Stored items:
◆ ◆ ◆

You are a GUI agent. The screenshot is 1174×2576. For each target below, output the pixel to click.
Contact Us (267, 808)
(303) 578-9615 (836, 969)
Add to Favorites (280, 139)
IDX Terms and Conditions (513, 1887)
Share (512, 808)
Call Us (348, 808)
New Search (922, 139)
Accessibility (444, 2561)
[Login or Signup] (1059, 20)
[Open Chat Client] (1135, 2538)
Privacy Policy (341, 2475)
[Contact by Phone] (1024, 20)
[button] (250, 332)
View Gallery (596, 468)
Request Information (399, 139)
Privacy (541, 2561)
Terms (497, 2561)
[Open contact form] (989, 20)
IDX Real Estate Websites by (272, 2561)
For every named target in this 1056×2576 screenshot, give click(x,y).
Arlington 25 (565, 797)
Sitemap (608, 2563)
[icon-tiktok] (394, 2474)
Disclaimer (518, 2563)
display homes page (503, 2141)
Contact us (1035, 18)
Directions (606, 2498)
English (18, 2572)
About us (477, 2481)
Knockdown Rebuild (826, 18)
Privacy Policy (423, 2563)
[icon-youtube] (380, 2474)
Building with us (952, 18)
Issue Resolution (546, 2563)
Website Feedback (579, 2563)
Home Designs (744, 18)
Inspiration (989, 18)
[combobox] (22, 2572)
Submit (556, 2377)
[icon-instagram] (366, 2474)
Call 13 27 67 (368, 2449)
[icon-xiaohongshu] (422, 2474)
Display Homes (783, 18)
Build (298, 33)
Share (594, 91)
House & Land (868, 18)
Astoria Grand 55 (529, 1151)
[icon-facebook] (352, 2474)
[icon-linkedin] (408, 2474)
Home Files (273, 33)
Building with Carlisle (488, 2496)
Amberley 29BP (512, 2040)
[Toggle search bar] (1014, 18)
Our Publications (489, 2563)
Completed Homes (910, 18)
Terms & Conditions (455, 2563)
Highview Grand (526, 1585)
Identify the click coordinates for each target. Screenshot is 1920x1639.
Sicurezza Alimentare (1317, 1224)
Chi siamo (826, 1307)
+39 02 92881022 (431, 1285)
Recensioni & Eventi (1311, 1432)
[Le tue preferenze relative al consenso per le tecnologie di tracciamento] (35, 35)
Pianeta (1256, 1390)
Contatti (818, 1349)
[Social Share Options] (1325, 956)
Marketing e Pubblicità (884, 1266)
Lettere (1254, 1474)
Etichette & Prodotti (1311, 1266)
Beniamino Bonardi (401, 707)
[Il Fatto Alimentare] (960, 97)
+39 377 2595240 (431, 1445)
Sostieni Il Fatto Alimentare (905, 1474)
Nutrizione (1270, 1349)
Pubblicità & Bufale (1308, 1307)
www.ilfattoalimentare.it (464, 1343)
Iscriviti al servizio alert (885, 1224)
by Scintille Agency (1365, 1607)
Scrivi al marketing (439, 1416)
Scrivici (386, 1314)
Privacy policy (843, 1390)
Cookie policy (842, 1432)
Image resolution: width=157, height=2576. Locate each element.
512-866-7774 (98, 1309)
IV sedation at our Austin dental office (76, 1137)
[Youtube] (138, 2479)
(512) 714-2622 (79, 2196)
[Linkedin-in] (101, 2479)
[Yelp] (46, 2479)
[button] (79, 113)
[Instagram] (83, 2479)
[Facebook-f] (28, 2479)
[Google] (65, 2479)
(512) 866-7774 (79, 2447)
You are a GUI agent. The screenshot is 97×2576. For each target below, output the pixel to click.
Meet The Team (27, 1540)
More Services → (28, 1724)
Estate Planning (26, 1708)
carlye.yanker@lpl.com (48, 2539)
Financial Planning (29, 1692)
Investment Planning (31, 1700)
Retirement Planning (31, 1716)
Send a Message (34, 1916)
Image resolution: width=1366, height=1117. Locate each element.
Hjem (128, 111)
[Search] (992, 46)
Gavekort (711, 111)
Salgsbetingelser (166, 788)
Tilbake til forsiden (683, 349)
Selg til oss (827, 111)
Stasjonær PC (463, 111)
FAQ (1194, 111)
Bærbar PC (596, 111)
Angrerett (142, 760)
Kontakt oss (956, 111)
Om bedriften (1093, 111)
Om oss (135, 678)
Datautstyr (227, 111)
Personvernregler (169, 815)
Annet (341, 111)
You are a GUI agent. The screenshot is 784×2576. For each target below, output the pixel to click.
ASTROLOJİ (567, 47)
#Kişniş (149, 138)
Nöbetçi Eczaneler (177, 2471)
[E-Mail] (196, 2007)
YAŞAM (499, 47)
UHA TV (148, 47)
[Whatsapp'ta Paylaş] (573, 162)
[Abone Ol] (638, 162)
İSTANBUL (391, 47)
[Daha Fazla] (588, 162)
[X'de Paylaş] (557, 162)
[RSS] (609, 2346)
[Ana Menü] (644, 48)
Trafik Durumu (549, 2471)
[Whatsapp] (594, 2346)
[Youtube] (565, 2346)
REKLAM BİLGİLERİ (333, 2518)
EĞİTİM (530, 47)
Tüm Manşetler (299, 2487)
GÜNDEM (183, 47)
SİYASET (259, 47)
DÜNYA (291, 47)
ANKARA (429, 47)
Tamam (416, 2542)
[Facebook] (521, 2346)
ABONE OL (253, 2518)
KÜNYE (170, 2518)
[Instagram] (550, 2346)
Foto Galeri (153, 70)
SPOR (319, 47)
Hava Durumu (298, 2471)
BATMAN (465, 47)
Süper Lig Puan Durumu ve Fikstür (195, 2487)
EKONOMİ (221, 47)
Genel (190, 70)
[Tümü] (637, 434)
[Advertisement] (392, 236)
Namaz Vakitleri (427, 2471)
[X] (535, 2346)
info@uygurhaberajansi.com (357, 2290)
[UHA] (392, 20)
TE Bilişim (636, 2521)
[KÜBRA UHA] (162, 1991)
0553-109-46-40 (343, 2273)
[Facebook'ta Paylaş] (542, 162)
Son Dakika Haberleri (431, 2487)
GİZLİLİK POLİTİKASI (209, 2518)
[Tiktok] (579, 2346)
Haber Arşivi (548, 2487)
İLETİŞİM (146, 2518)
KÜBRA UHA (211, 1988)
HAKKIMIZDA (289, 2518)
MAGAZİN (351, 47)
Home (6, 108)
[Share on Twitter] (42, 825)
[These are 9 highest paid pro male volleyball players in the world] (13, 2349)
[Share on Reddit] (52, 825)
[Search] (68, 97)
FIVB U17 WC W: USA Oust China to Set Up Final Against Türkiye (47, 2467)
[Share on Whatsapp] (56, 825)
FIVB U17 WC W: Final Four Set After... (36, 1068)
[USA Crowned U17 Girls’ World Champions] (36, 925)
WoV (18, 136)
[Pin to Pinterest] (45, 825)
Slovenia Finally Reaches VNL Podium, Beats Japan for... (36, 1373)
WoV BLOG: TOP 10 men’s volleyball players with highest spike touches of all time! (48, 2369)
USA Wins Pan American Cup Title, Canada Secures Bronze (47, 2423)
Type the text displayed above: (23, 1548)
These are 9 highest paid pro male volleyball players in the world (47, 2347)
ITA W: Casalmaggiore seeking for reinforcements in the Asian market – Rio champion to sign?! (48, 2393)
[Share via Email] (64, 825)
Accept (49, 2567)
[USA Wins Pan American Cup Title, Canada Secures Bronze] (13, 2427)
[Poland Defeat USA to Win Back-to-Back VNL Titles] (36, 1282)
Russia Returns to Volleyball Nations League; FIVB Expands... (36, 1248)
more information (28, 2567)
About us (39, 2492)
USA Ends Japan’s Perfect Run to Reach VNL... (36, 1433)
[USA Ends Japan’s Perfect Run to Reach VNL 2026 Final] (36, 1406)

◆ ◆ ◆

Task objective:
All lines above from the line with "More Services → (28, 1724)" through the line with "MAGAZİN (351, 47)", both included, are to be set down exactly, with nothing else.

Exercise output:
More Services → (28, 1724)
Estate Planning (26, 1708)
carlye.yanker@lpl.com (48, 2539)
Financial Planning (29, 1692)
Investment Planning (31, 1700)
Retirement Planning (31, 1716)
Send a Message (34, 1916)
Image resolution: width=1366, height=1117. Locate each element.
Hjem (128, 111)
[Search] (992, 46)
Gavekort (711, 111)
Salgsbetingelser (166, 788)
Tilbake til forsiden (683, 349)
Selg til oss (827, 111)
Stasjonær PC (463, 111)
FAQ (1194, 111)
Bærbar PC (596, 111)
Angrerett (142, 760)
Kontakt oss (956, 111)
Om bedriften (1093, 111)
Om oss (135, 678)
Datautstyr (227, 111)
Personvernregler (169, 815)
Annet (341, 111)
You are a GUI agent. The screenshot is 784×2576. For each target below, output the pixel to click.
ASTROLOJİ (567, 47)
#Kişniş (149, 138)
Nöbetçi Eczaneler (177, 2471)
[E-Mail] (196, 2007)
YAŞAM (499, 47)
UHA TV (148, 47)
[Whatsapp'ta Paylaş] (573, 162)
[Abone Ol] (638, 162)
İSTANBUL (391, 47)
[Daha Fazla] (588, 162)
[X'de Paylaş] (557, 162)
[RSS] (609, 2346)
[Ana Menü] (644, 48)
Trafik Durumu (549, 2471)
[Whatsapp] (594, 2346)
[Youtube] (565, 2346)
REKLAM BİLGİLERİ (333, 2518)
EĞİTİM (530, 47)
Tüm Manşetler (299, 2487)
GÜNDEM (183, 47)
SİYASET (259, 47)
DÜNYA (291, 47)
ANKARA (429, 47)
Tamam (416, 2542)
[Facebook] (521, 2346)
ABONE OL (253, 2518)
KÜNYE (170, 2518)
[Instagram] (550, 2346)
Foto Galeri (153, 70)
SPOR (319, 47)
Hava Durumu (298, 2471)
BATMAN (465, 47)
Süper Lig Puan Durumu ve Fikstür (195, 2487)
EKONOMİ (221, 47)
Genel (190, 70)
[Tümü] (637, 434)
[Advertisement] (392, 236)
Namaz Vakitleri (427, 2471)
[X] (535, 2346)
info@uygurhaberajansi.com (357, 2290)
[UHA] (392, 20)
TE Bilişim (636, 2521)
[KÜBRA UHA] (162, 1991)
0553-109-46-40 (343, 2273)
[Facebook'ta Paylaş] (542, 162)
Son Dakika Haberleri (431, 2487)
GİZLİLİK POLİTİKASI (209, 2518)
[Tiktok] (579, 2346)
Haber Arşivi (548, 2487)
İLETİŞİM (146, 2518)
KÜBRA UHA (211, 1988)
HAKKIMIZDA (289, 2518)
MAGAZİN (351, 47)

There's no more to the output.